First-Time Job Search: How to Identify Areas to Improve
You can normally count on your friends and family to be honest with you. Just as they will tell you about your great qualities, they will also tell you about your flaws. Make note of the feedback not only to identify areas where you need to improve but also to note which of these areas you’ll tell employers about when asked.
Here are some sample traits that you can work on improving, but you should not tell employers about:
- Bad temper: Nobody likes people with bad tempers. Work on controlling yours, but don’t tell an employer about it unless you’re specifically asked.
- Lack of patience: We all lose our patience at some point, especially when overwhelmed. Patience is a virtue, and the lack of it is not well perceived.
- Stubbornness: If you’re stubborn like a mule, you should work on being more open. Being stubborn implies that you’re set in your ways even when common sense says that you should do otherwise. This is a character trait best not mentioned.

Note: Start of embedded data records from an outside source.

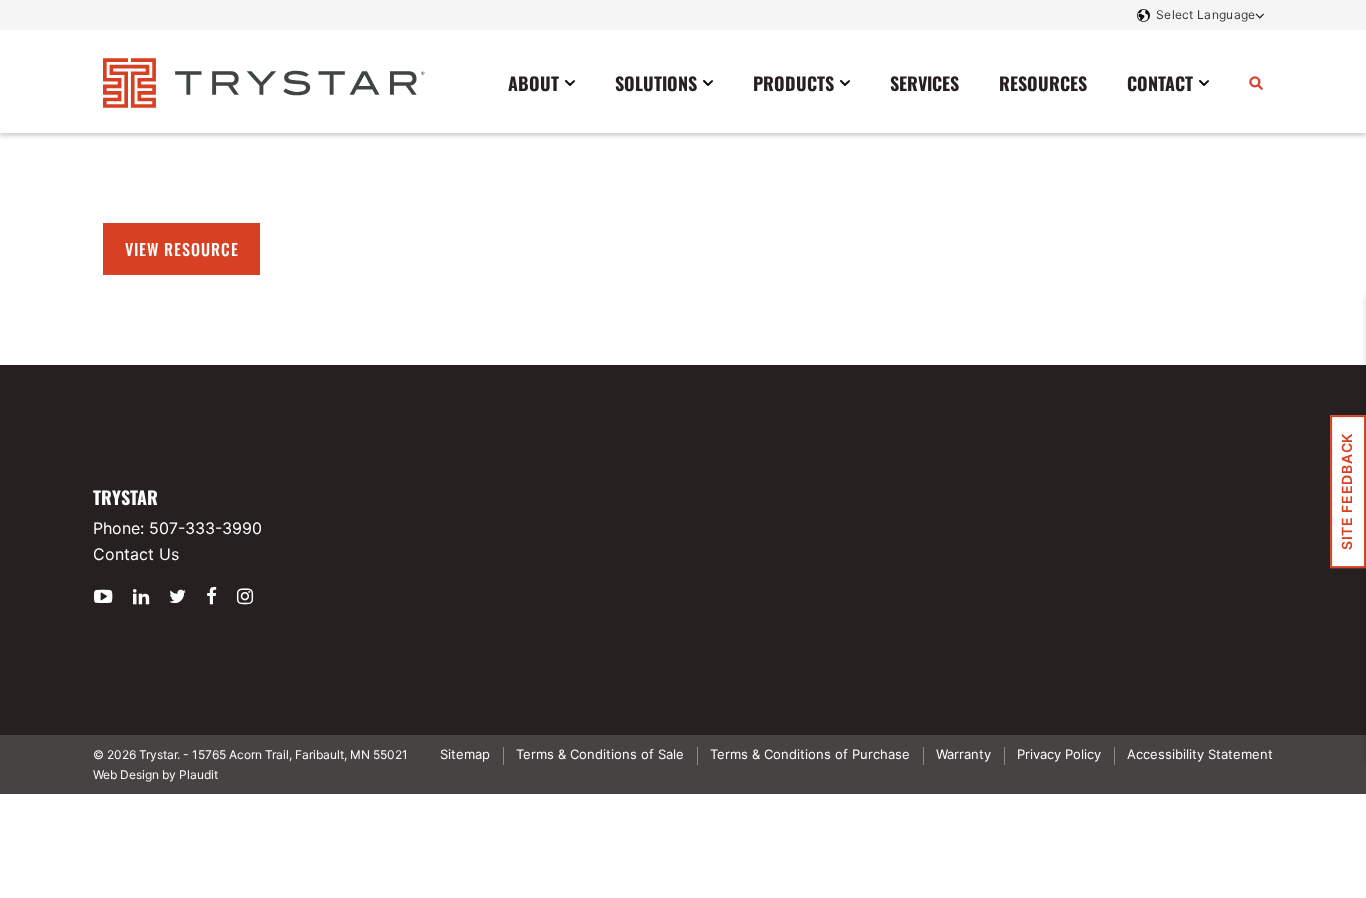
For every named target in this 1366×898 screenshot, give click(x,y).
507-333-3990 (205, 528)
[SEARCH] (1256, 82)
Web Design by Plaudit (155, 774)
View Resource (181, 249)
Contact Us (136, 554)
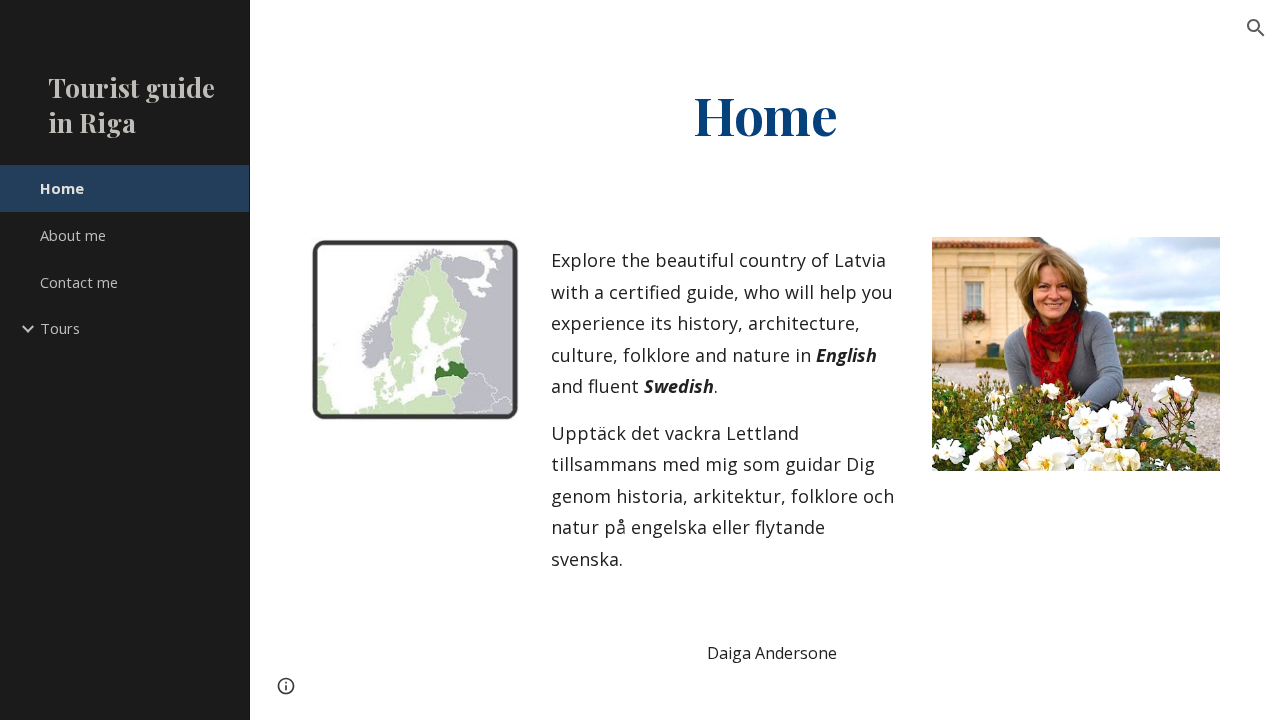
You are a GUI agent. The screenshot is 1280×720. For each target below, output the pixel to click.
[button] (1256, 28)
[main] (764, 113)
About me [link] (73, 235)
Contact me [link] (79, 282)
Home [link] (62, 188)
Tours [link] (60, 328)
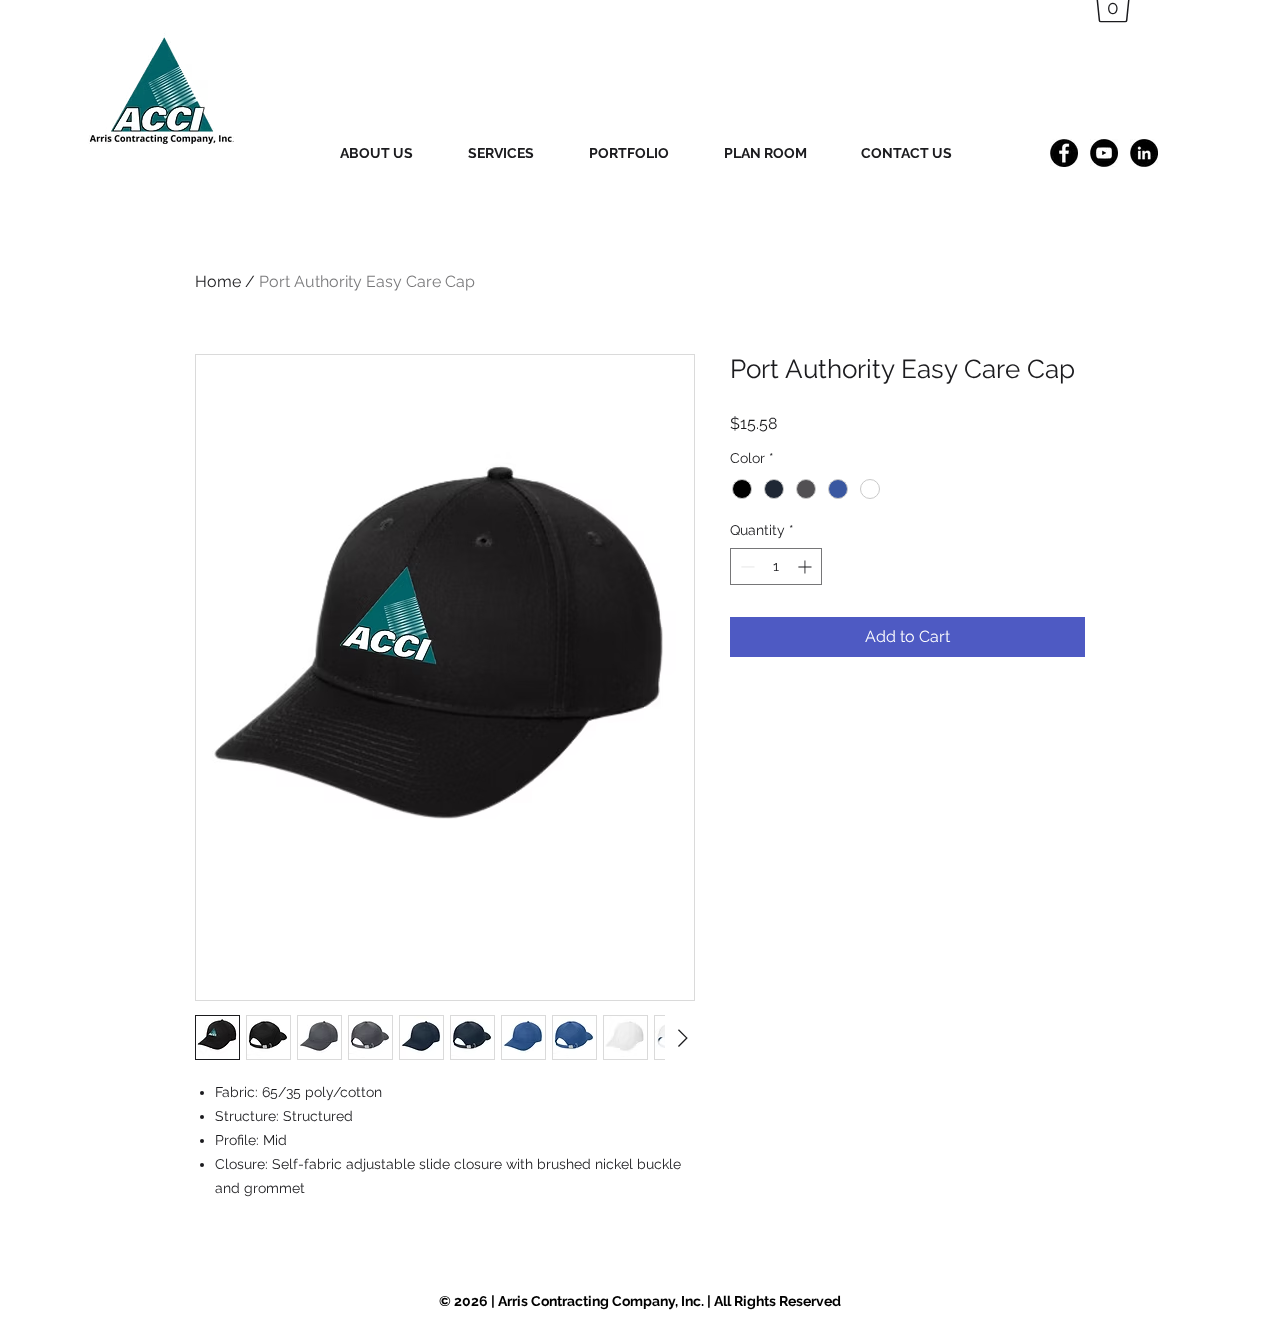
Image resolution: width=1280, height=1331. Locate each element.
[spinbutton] (776, 566)
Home (218, 281)
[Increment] (806, 566)
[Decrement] (745, 566)
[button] (394, 153)
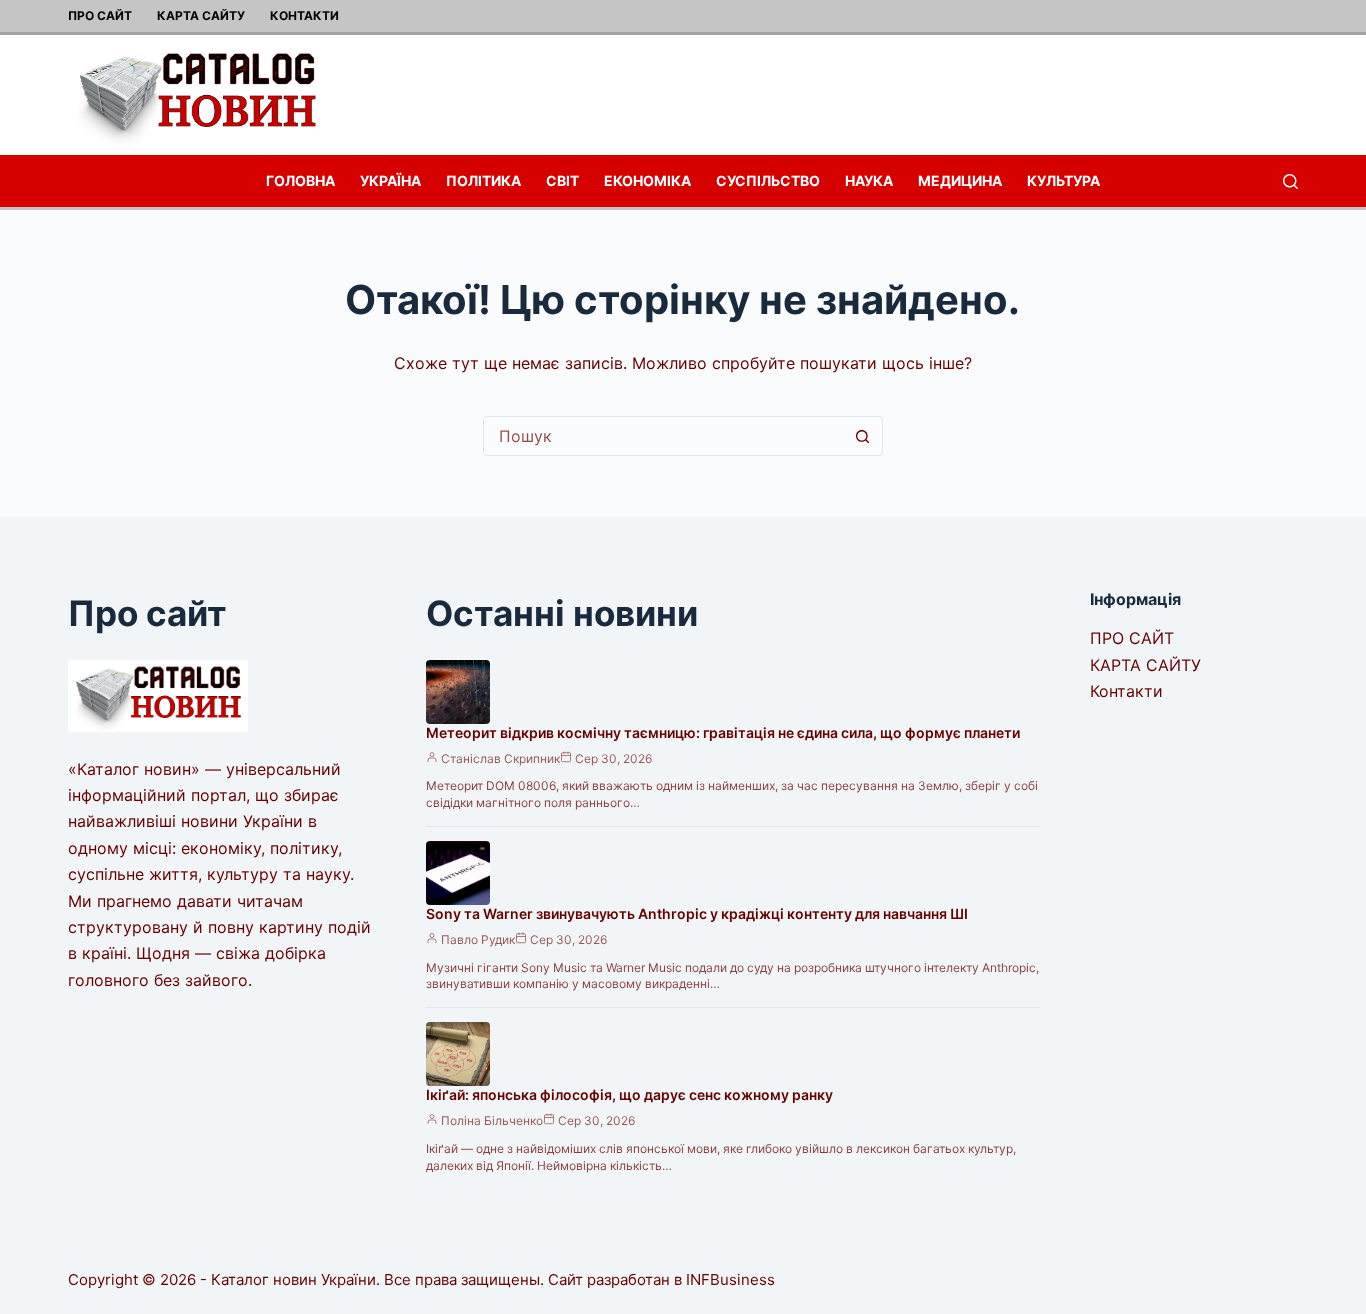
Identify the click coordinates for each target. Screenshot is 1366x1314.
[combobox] (664, 436)
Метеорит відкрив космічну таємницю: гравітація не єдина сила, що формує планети (723, 732)
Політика (483, 180)
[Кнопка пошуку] (863, 436)
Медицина (960, 180)
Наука (869, 180)
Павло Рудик (478, 939)
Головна (300, 180)
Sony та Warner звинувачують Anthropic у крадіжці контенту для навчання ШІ (697, 913)
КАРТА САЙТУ (201, 15)
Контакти (304, 15)
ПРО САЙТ (100, 15)
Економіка (647, 180)
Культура (1063, 180)
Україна (390, 180)
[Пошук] (1290, 181)
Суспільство (768, 180)
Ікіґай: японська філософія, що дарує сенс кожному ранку (629, 1094)
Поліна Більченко (492, 1120)
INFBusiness (730, 1279)
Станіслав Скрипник (500, 758)
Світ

On the other hand, here are some examples of flaws where it’s okay to tell the employer as long as you put a positive spin on them:
- Not delegating: This is a strong negative if you’re a manager, but if you’re just starting out it’s fine to tell the employer. Although it is an area to improve, it’s also a sign that you’re not afraid to take on work and that you do what needs to get done.
- Being an introvert: This is not necessarily a bad trait, especially if you’re in an individual contributor role where you don’t need to interact a lot with others. You can mention this as an area of improvement. If you have examples of how you’ve overcome it, even better.
- Worrying too much: Do you tend to stress a lot about certain things? Being able to control stress is a good quality. On the other hand, an employer can interpret your tendency to worry in a positive light because it means you’ll worry about doing a good job.
Improve where you can and don’t feel compelled to share your weak spots with employers. But be ready to talk about them when asked.